_Things to do_
[1] In the passage on the new age of science, switch "telephone" to "phonograph" and reproduce the text from "The telegraph, the" up to and including "utility of science.".
[2] Resume the passage on the new age of science, picking up after its last sentence.

A New Age of Science | The Industrial Society

The telegraph, the submarine cable, the telephone, the massive railroad bridges and tunnels, and the high-speed printing press not only improved communications but also demonstrated the practical utility of science.

Chemistry and physics were especially important. The study of thermodynamics was fostered by the steam engine, which used heat to create power and led physicists to study the conservation of energy. The second law of thermodynamics held that all energy was ultimately dissipated; though the total amount of energy in the universe remained constant, the amount useful to human beings was capable of being steadily degraded.

This in turn led to an interest in the conservation of the resources on which energy was based. Scientists who studied electricity and magnetism developed a new body of study, electromagnetism. They maintained that light was a series of waves. Since light waves must move through some medium, not empty space, it was hypothesized that space was filled with a conductor, a substance called ether. Many scientists abandoned the Newtonian concept of light as made up of minute particles.

_Dataset excerpt_
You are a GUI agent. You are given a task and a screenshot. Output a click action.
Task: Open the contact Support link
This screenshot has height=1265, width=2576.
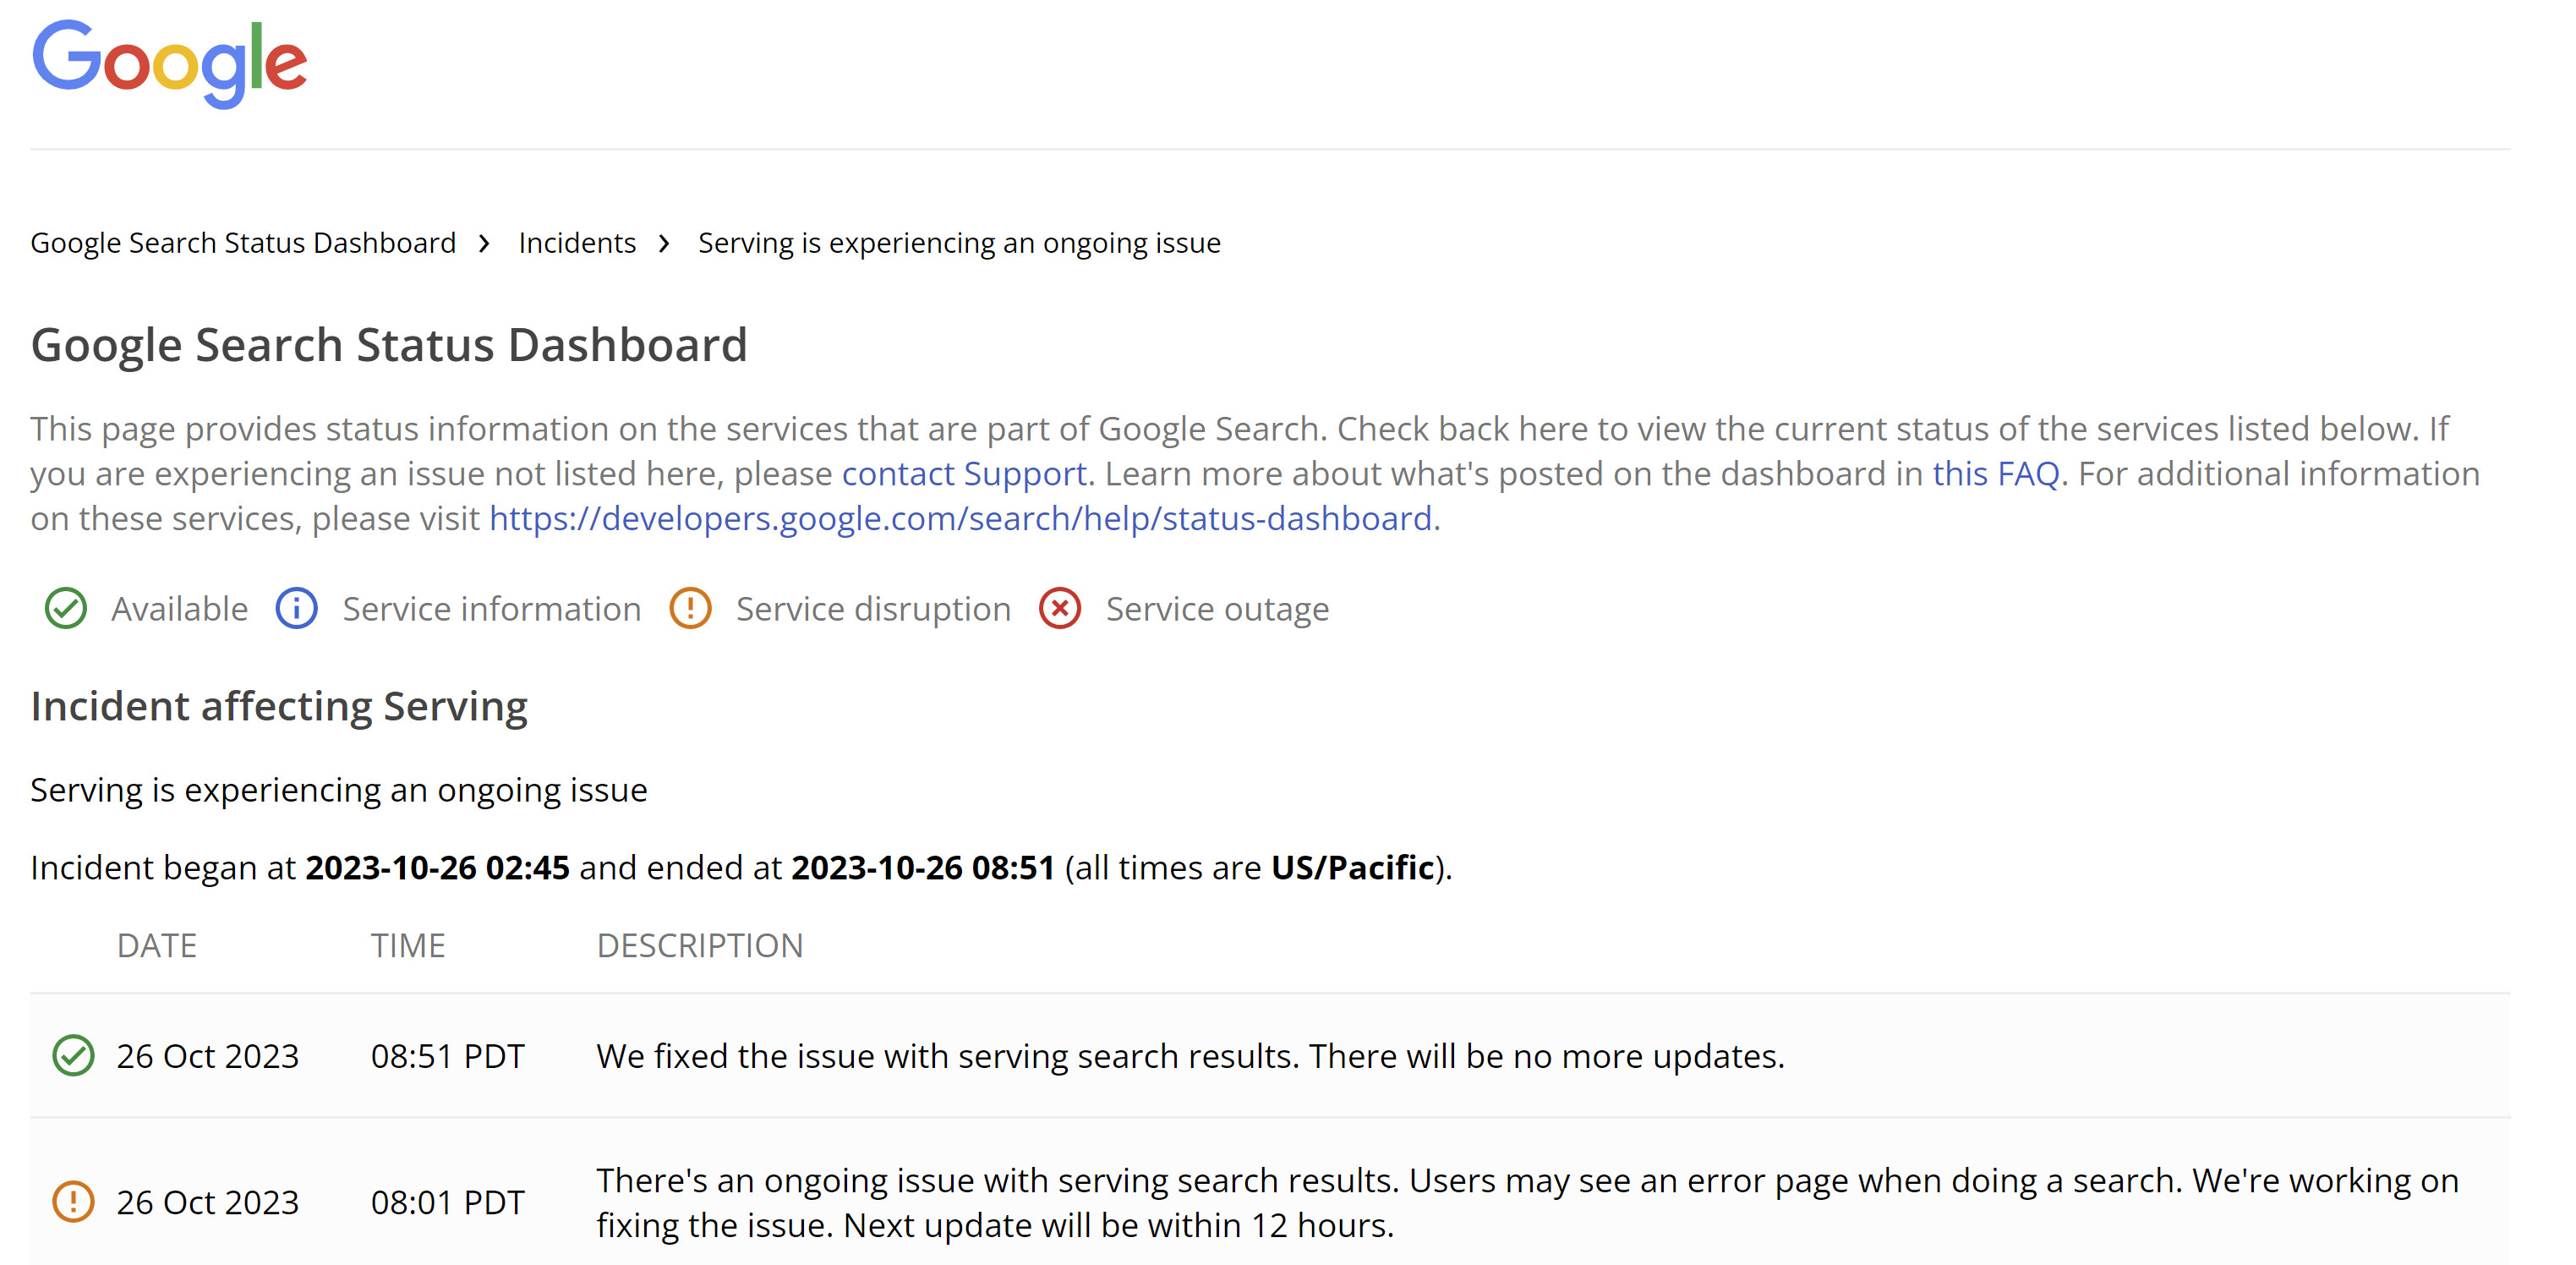[x=963, y=473]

_Responses in order_
[1]
The telegraph, the submarine cable, the phonograph, the massive railroad bridges and tunnels, and the high-speed printing press not only improved communications but also demonstrated the practical utility of science.

[2]
To other physicists, and also chemists, biologists, and physicians, humanity continued to live in a world of particles—a world of atoms. Atoms of one chemical element combined with those of another to form molecules of some familiar substance, such as hydrogen, oxygen, and water.

But the process of combination raised some important questions. For example, the volume of hydrogen in water was twice that of oxygen, as indicated by the familiar formula H2O; but experiments showed that the weight of the oxygen was eight times that of the hydrogen.

It seemed evident, therefore, that an atom of oxygen must weigh sixteen times more than an atom of hydrogen. To establish a standard table of atomic weights, an international congress of experts met in 1860 in Germany. To understand the interactions of atomic weights, scientists felt, was to approach an understanding of the nature of energy in the universe.

The biological counterpart of the atomic theory was the cell theory: All plant and animal structures are composed of living units known as cells. The medical counterpart was the theory of germs—a great advance over the older belief that disease was in effect a phenomenon of spontaneous corruption.

Biology, like all other sciences, was international: A German microbiologist discovered the organisms causing tuberculosis and cholera; an American doctor found that the virus responsible for yellow fever was transmitted by a mosquito; in Britain a Quaker physician demonstrated that germs were responsible for the infection of wounds.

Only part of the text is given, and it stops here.